Results and conclusionsThe supercoagulant had a milk coagulation time of (28±3) s at a 50 mg/mL concentration. Its fortified curd inhibited α-glucosidase and α-amylase activities, with IC50 values of (4.04±0.03) and (3.42±0.02) mg/mL, respectively. The average mass of the streptozotocin-induced diabetic rats fed daily with curd formed by the supercoagulant was (201±10) g on day 20 compared to diabetic control rats with (149±16) g. The blood glucose concentration for rats treated with the supercoagulant after fasting was (15±1) mmol/L compared to the diabetic control rats ((26±2) mmol/L). Blood tests on the treated rats showed aspartate aminotransferase, alanine transaminase, γ-glutamyl transferase and alkaline phosphatase (liver function tests) amounts of (214±78), (91±13), 3 and (510±38) U/L, respectively, while the total protein and renal function tests showed the concentrations of albumin, globulin, urea and creatinine of (37±2) g/L, (30±2) g/L, (11±1) mmol/L and (42±3) μmol/L, respectively.
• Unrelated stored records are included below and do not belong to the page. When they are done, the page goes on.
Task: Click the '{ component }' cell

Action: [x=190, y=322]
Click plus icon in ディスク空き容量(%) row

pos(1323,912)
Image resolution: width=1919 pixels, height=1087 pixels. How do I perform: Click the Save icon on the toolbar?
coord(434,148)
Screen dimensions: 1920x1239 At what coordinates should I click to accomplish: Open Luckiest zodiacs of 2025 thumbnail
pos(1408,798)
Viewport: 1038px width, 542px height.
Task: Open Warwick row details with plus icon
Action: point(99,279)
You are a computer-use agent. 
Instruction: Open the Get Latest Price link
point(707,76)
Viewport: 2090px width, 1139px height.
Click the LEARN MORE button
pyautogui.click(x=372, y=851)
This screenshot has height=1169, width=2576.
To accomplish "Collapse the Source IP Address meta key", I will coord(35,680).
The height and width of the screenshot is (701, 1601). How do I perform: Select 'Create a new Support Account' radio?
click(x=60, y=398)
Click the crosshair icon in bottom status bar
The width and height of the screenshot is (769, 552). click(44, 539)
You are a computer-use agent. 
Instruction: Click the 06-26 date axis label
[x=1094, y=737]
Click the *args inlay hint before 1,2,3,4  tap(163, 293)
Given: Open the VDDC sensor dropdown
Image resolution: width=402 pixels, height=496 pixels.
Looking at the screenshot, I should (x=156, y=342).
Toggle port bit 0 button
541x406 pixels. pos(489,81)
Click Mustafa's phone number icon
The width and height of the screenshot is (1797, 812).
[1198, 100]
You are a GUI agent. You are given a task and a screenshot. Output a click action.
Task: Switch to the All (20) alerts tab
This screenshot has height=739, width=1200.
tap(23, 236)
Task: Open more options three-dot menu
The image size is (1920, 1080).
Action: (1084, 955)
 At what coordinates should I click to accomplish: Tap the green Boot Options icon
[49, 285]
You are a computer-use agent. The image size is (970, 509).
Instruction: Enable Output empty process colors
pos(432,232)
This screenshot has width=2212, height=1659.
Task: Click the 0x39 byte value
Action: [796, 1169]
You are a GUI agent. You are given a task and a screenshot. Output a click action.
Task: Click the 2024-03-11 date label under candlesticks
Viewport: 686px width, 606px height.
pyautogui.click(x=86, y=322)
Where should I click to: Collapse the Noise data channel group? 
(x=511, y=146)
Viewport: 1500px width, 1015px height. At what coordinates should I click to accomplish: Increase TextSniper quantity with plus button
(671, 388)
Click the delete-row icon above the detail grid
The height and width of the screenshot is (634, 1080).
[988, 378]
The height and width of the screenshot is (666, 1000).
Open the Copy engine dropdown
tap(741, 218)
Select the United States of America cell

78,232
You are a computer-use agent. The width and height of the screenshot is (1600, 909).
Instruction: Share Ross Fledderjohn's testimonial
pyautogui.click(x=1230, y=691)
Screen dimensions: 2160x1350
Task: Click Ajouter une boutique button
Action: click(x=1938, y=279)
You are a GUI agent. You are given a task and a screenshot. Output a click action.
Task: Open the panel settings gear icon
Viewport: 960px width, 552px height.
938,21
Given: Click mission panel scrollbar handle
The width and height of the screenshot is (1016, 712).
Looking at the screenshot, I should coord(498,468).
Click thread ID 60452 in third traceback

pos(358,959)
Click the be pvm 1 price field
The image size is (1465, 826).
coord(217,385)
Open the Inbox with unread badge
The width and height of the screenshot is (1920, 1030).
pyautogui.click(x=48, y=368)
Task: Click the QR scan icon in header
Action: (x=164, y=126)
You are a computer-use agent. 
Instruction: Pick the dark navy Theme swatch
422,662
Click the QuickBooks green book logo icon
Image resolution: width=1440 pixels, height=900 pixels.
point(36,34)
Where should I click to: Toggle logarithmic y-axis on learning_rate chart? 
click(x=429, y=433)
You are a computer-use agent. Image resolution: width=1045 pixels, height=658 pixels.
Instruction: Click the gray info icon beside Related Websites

These concentrations were found to be similar to those of the normal rats on day 20. Furthermore, a histopathological study performed on the liver and kidney of the rats found no apparent damage.

Novelty and scientific contributionThis supercoagulant derived from a mixture of fruits is able to coagulate milk rapidly, and its curd is fortified with safe antidiabetic agents. The supercoagulant is potentially useful in producing functional dairy food to prevent diabetes or as a supplement for diabetics to control their blood sugar. Such products are capable of replacing dairy products derived from animal enzymes and provide consumers with additional functional dairy products.